▶ **Instructions for the task**:
Which of the lines in the data below contain the string "pixels"? Copy each of them.

---------- Given data

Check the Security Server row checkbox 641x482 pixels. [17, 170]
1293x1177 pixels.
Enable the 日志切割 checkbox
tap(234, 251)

--------------------
---------- Given data

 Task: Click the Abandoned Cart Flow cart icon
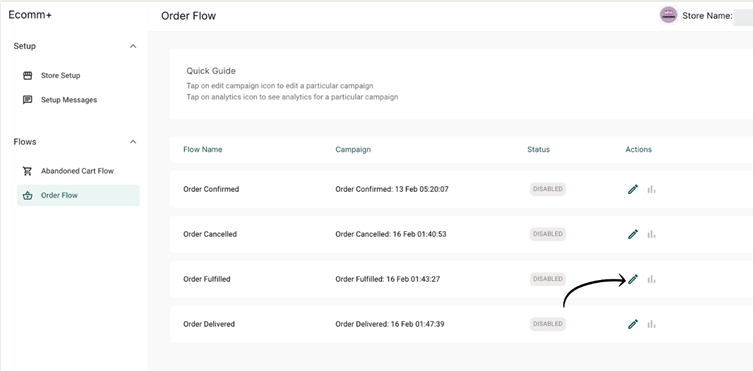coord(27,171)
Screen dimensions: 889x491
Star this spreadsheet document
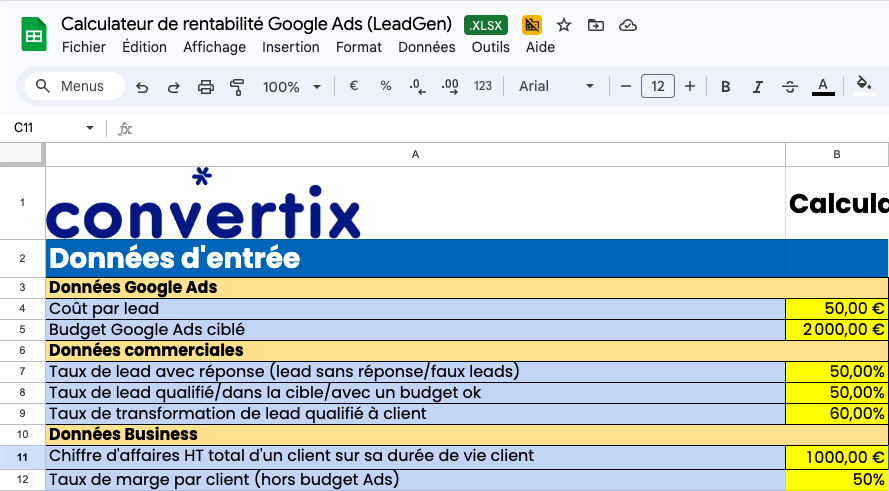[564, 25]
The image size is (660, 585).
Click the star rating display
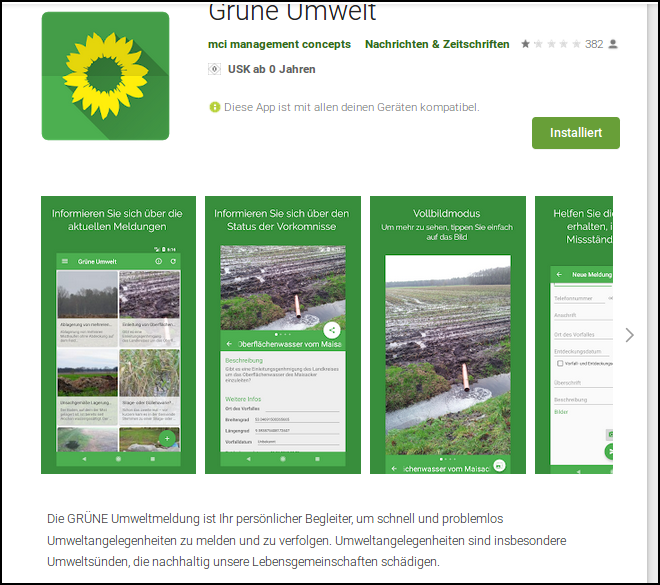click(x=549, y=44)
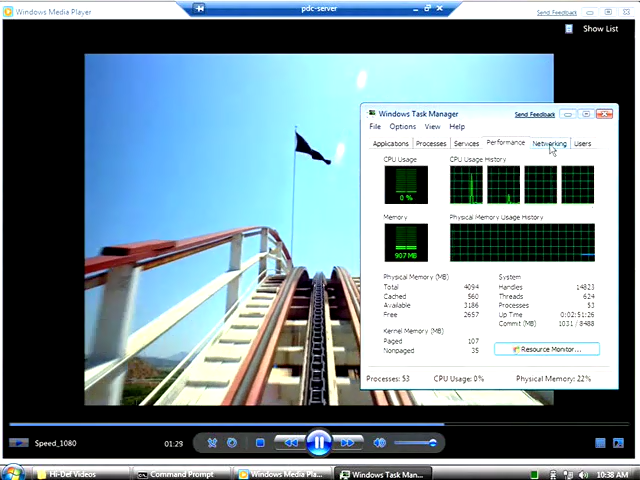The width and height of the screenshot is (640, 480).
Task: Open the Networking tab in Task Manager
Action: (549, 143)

--------------------
---------- Given data

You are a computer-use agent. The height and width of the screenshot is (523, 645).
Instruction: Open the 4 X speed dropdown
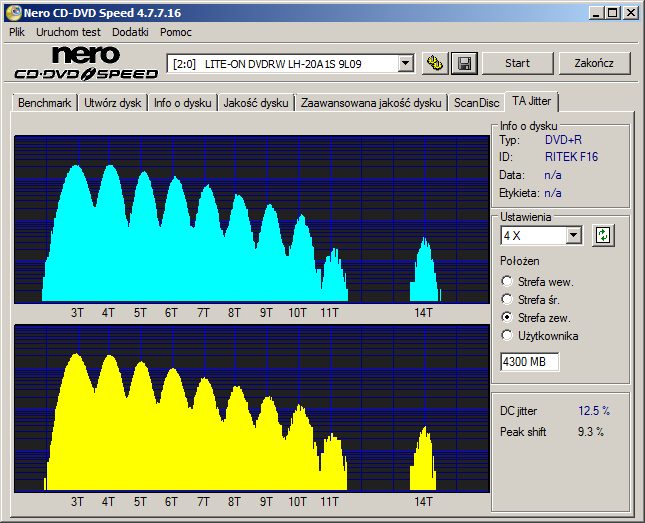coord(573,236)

--------------------

▶ **Response area**:
Check the Security Server row checkbox 641x482 pixels. [17, 170]
1293x1177 pixels.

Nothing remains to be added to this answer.